(Study material begins)

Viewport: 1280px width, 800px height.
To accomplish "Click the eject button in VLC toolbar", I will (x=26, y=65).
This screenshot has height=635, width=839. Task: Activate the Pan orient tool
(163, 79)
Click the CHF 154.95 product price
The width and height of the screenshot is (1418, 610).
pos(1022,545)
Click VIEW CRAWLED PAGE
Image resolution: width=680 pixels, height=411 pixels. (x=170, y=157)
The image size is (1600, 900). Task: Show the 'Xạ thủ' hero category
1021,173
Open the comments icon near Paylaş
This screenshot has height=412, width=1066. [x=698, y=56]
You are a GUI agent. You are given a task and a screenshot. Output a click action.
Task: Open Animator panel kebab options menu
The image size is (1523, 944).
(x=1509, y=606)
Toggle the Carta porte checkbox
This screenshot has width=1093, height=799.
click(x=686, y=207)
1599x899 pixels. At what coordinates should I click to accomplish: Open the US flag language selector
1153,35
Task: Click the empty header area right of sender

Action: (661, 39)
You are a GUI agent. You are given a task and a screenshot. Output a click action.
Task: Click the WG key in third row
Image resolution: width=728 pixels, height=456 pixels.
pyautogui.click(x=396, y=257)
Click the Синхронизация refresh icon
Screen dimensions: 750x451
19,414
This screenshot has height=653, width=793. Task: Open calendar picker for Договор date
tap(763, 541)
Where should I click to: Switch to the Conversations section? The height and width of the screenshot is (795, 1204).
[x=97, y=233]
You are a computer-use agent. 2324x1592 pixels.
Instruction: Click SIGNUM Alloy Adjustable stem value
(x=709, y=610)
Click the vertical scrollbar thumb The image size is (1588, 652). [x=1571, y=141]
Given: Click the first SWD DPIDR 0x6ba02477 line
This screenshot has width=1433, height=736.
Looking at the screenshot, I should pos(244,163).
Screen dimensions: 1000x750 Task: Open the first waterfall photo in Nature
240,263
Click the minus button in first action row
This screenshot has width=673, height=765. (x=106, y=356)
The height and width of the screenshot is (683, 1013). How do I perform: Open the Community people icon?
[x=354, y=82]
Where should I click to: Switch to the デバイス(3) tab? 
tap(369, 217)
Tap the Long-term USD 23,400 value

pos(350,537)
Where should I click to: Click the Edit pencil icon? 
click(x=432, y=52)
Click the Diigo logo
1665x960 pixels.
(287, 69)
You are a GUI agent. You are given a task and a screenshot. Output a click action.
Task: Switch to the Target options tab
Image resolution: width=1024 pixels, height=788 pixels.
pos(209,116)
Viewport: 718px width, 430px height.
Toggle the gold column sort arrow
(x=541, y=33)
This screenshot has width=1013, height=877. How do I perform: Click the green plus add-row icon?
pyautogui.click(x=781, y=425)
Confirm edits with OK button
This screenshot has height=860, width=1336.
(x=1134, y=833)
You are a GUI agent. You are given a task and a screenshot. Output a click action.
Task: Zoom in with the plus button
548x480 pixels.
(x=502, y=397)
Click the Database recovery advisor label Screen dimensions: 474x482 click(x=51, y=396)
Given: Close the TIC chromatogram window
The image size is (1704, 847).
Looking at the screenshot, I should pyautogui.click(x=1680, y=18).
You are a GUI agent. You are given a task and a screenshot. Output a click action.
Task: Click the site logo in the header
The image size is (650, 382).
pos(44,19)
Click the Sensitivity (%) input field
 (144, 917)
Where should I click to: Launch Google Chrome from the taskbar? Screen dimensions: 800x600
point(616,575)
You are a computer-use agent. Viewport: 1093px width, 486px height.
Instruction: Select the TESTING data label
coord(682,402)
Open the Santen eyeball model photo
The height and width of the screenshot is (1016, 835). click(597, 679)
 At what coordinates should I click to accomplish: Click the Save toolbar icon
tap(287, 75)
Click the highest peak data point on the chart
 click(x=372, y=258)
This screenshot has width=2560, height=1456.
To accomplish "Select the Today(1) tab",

(Study material ends)

> _Your instructions_
The lines to report are those in the material above that contain the word "Viewport"; copy every one of them.

> _Result for this exercise_
Viewport: 1280px width, 800px height.
Viewport: 718px width, 430px height.
You are a computer-use agent. Viewport: 1093px width, 486px height.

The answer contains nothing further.